Pantas saja, apabila tingkat polusi udara di beberapa wilayah padat kendaraan bermotor di Bandung berada di atas ambang batas normal. Tingkat polusi ini cenderung meningkat dari tahun ke tahun, seiring dengan pertambahan jumlah kendaraan bermotor. Hal ini berpotensi menurunkan produktivitas dan kualitas kesehatan warga.

Hasil penelitian Denny di Kawasan Gedebage pada 2006 menyimpulkan bahwa banyak hal yang perlu diperhatikan sebelum mengembangkan kota di sana. Untuk mengantisipasi banjir secara optimal, setidaknya dibutuhkan danau buatan seluas 110-135 hektare.

Sejauh ini, Pemkot Bandung baru merencanakan pembuatan danau seluas 800 meter persegi di Gedebage. Memang, sangat kecil. Dan meski sudah tertuang dalam RTRW, namun belum ada roadmap resminya.

Di hadapan Ujang, terdapat secuil danau buatan yang dibikin minimalis oleh pengembang.

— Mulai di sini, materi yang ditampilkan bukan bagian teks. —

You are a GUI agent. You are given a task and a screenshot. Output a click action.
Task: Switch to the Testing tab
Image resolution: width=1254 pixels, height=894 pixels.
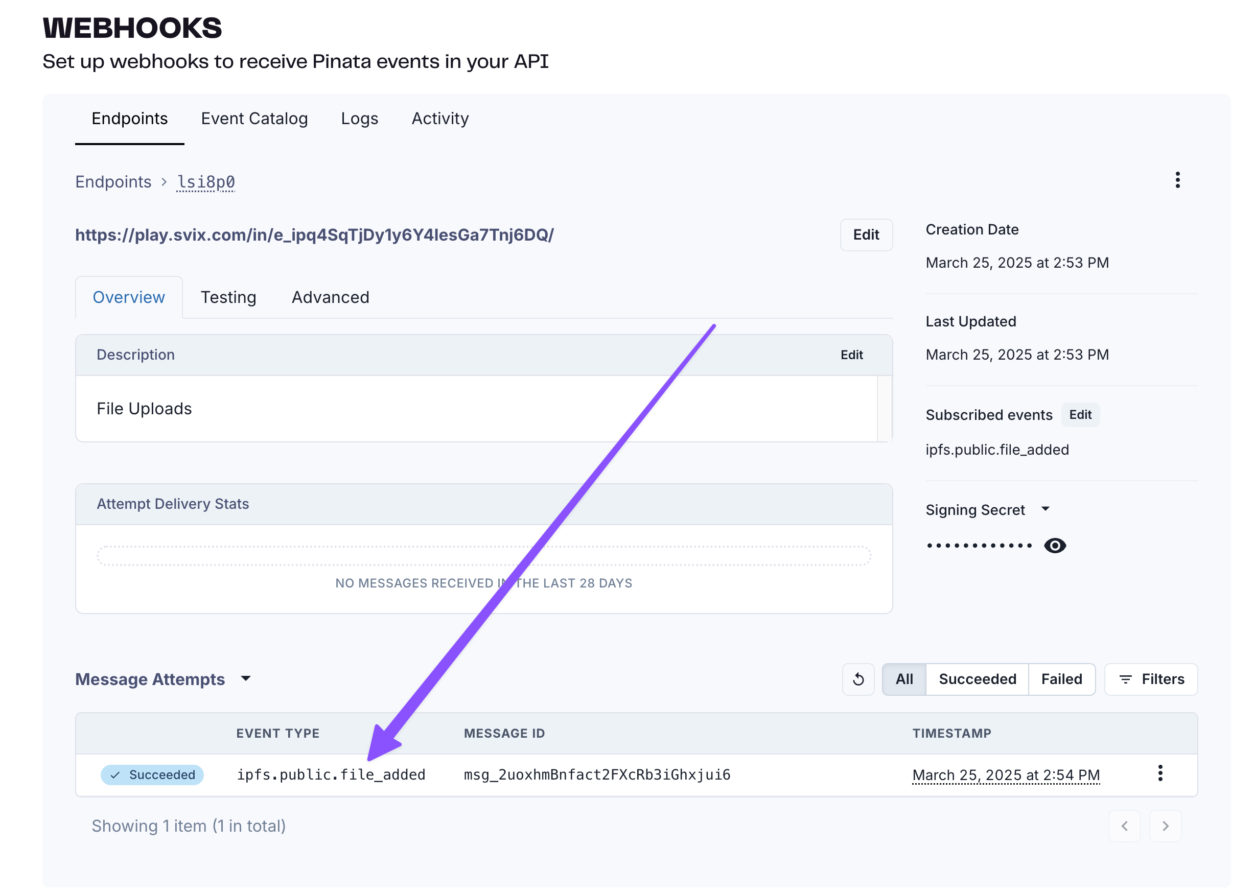click(228, 297)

Luasnya kira-kira 30 x 30 meter. Tapi susah untuk menjangkau danau itu, karena dipagari tembok setinggi 2 meter yang memagari kampung. Repot juga.

Senja semakin tua dan Ujang masih termenung. Dan benar saja, burung-burung sawah itu belum juga datang. Semuanya berbeda. Tak ada hembus angin gunung lagi ke kampung. Kota ini tak pandai menyimpan kenangan batinnya.